Archive for December 2009
Bail Bond Ethics
AIA Surety, the nation’s leading bail bond surety company, recently released the results of a survey of it’s agents. One question stood out for me. It said “What is the biggest challenge facing bail agents today?” Fifty-five percent of those responding said that unethical competitors presented the biggest challenge.
Interestingly, several recent news stories support this belief. Earlier this month, a Louisiana Bail Agent was arrested and charged with insurance fraud and felony theft. He was accepting premium payments on bonds and not submitting documentation in support of the bonds. He kept the money for himself and there was no record of the bonds being written.
In California, bail agents are reported to have paid kick-backs to jail inmates for referring other inmates to their bail agencies. Inmates in the booking area of the Orange County Jail were reported to be dominating the phone, offering to arrange bail with a specific agency in order to receive a kick-back and not letting anyone else use the phone. Referral fees of this nature are clearly illegal and authorities are conducting an investigation. However, finding the necessary evidence has be difficult.
In Texas, a bail agency has declared bankruptcy and is refusing to refund money that is due it’s clients. The clients completed their court appearances and are seeking refunds that are due them. However, the bail agency has filed for Chapter 11 reorganization and nothing is being repaid. The owner says that they will have to wait for a court order before refunding any money. In the meantime, the bail agent is reported to be doing business under another company name.
These three examples occurred this month. Clearly, unethical competitors are a problem and the person seeking to bail someone out of jail needs to exercise a “buyer beware” mentality. I would offer the following tips when selecting a bail agent.
Evaluate how you are treated on the phone. Is the agent pleasant? Easy to talk to? Does he seek to understand your situation and answer all of you questions? If you are not treated well before you pay him your money, imagine how you will be treated after he has it.
Bail Bond transactions require documentation. Everything must be put in writing and you should receive copies of all documents. You should expect to see an application, indemnity agreement, disclosure statement, collateral receipt and premium receipt. Failure to provide copies of these documents should be a red flag that something is wrong.

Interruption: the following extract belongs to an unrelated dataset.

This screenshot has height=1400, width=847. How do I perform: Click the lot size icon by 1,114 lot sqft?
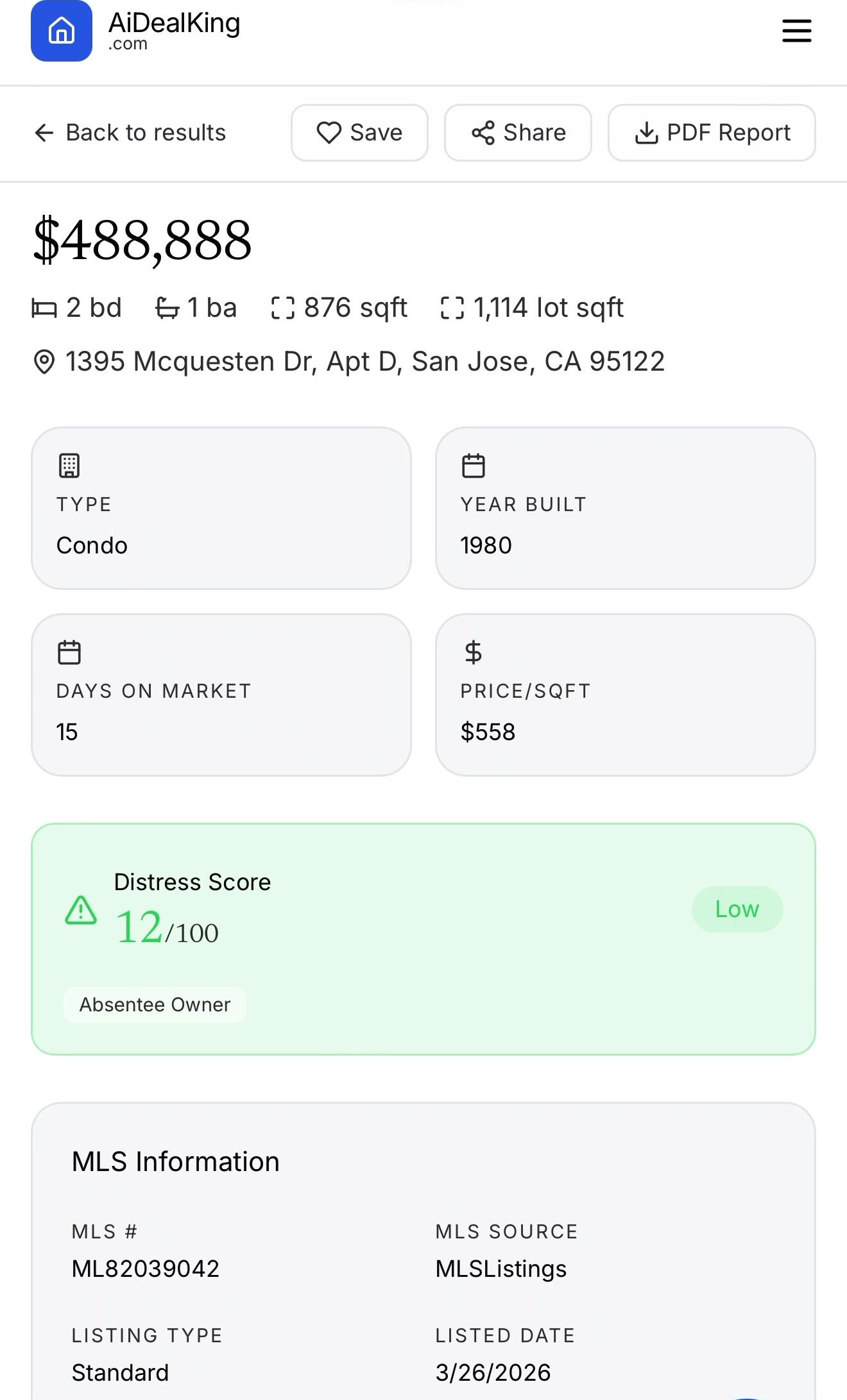[452, 308]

You get what you pay for. The better bail agents provide a higher level of professional service and expect to be compensated accordingly, within the limits of the law. They are in business for the long run and understand the costs involved in running a successful operation. Beware of the bargain basement price as you may be dealing with someone who is cutting corners that you cannot see. It may cost you more in the long run.
Usury – A Crime No More
I grew up on the east coast, not far from New York City. It was common knowledge that there were men on the street who loaned money at exorbitant interest rates to desperate individuals willing to pay them. These men were called “loan sharks” or “Shylocks”. The loans were illegal and the men involved were frequently associated with organized crime.
Loan Shark clearly indicated a predator but, I didn’t grasp the meaning of “Shylock” until I studied The Merchant of Venice in high school. “Shylock” now made sense to me. In addition, I took a class in business law and learned all about usury. States had enacted laws to protect it citizens from paying exorbitant interest rates on loans.
My question now is “What happened to the Usury Laws?” An unintended consequence of the recent federal law, the Credit Card Act of 2009, is that credit card companies are raising their rates to levels that exceed the usury limits of most states.
Having received a notice that my credit card was going to charge me 29.99% interest on outstanding balances and a 25.99% on new purchases, I eliminated the card and decided to research what was going on. Isn’t this Usury?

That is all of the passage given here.